6) 1996. Quarti di finale. Pete Sampras b. Alex Corretja 7-6(5) 5-7 5-7 6-4 7-6(7)

Molto facile ogni volta considerare la finale la partita più importante di un torneo, ma molto spesso è capitato che il match più difficile non fosse l’atto conclusivo. E’ il caso del 1996. Sampras vince il suo 4° US Open battendo Chang in 3 set ma è nei quarti di finale che è arrivata l’impresa. Nessuno si aspettava l’exploit di Alex Corretja. L’immagine più emblematica è quella di Pete che a metà del tiebreak del quinto vomita davanti a migliaia di spettatori ma riesce lo stesso a buttare il cuore oltre l’ostacolo annullando anche un match point con un ace (il suo 25° della partita).

Dopo 4 ore e 9 minuti Alex crolla sulle sue ginocchia, ma fa in tempo a rialzarsi per stringere la mano all’avversario prima della più che meritata standing ovation.
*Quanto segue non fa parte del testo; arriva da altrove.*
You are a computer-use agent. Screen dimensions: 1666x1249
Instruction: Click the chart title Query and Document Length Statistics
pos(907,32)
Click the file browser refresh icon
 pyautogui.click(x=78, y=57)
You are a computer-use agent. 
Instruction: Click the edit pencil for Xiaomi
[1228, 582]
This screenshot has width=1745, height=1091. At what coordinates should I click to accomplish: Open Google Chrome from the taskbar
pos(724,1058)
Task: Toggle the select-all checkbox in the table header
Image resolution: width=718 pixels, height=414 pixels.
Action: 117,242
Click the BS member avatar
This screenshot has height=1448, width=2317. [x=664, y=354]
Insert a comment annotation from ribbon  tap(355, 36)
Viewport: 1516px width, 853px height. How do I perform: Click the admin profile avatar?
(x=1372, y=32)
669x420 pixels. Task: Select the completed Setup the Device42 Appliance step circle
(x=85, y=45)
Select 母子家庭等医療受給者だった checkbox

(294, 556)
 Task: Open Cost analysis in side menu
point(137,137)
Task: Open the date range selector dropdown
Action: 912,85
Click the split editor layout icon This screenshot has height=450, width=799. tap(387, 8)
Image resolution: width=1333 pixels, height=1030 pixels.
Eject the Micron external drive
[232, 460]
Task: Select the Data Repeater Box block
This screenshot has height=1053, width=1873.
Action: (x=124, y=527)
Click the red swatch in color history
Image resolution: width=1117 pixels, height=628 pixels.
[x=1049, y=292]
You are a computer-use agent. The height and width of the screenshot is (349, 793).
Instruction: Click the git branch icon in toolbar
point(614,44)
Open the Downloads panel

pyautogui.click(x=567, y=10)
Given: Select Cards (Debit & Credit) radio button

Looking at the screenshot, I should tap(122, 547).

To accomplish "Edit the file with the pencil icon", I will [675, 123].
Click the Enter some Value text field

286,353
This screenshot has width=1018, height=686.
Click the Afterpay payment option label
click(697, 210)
Le prime parole di Pete non possono che andare a Tim, il suo allenatore Tim Gullikson scomparso nel maggio di quell’anno:”Tim era con me, non so come, ma io sentivo la sua presenza“. Il nuovo coach, Paul Annacone non può che essere entusiasta e dice:”Oggi abbiamo visto quello che ha fatto Pete, grande merito va a Corretja, ma quello che ha fatto Pete non ha parole per essere descritto“.  Anche lo stesso Corretja è sorpreso di quello che ha visto e non poteva credere a quello che aveva visto:”Non si può servire a 124 mph dopo 4 ore di partita nel tiebreak decisivo, non si può!”. L’incontro non era iniziato bene per Sampras che si era fatto brekkare in apertura ma era riuscito a riacciuffare il suo avversario sul 5 pari vincendo il tiebreak. Nel mezzo registriamo 25 punti consecutivi vinti al servizio. Fatali nel secondo e terzo parziali sono per Pete i break subiti sempre nel 12° gioco senza che l’americano abbia mai la possibilità di restituire il favore allo spagnolo. I primi segni di malore si fanno vedere sull’1 pari del 4° set e inizia a respirare affannosamente riuscendo comunque ad annullare un break point per portarsi avanti 2-1 ma non sarà sufficiente. Si va al 5° ed è incredibile vedere come nessuno qui ceda il servizio e Sampras mette a referto 6 ace. Alex ha la possibilità di chiudere sul 7-6 del tiebreak decisivo avendo già buttato un match point sul 6-5, questa volta è lui a ricevere, sembra che tutto stia per finire quando Pete piazza una volèe di rovescio che lo porta sul 7 pari. Lo spagnolo non si capacita:”Se avessi giocato il lungo linea avrei vinto….”. La tenzone si chiude con un doppio fallo di Alex, forse la fine più ingloriosa per un match di questa portata, ma non conta. Quello che è successo prima è negli occhi di tutti e chi era lì difficilmente potrà dimenticare.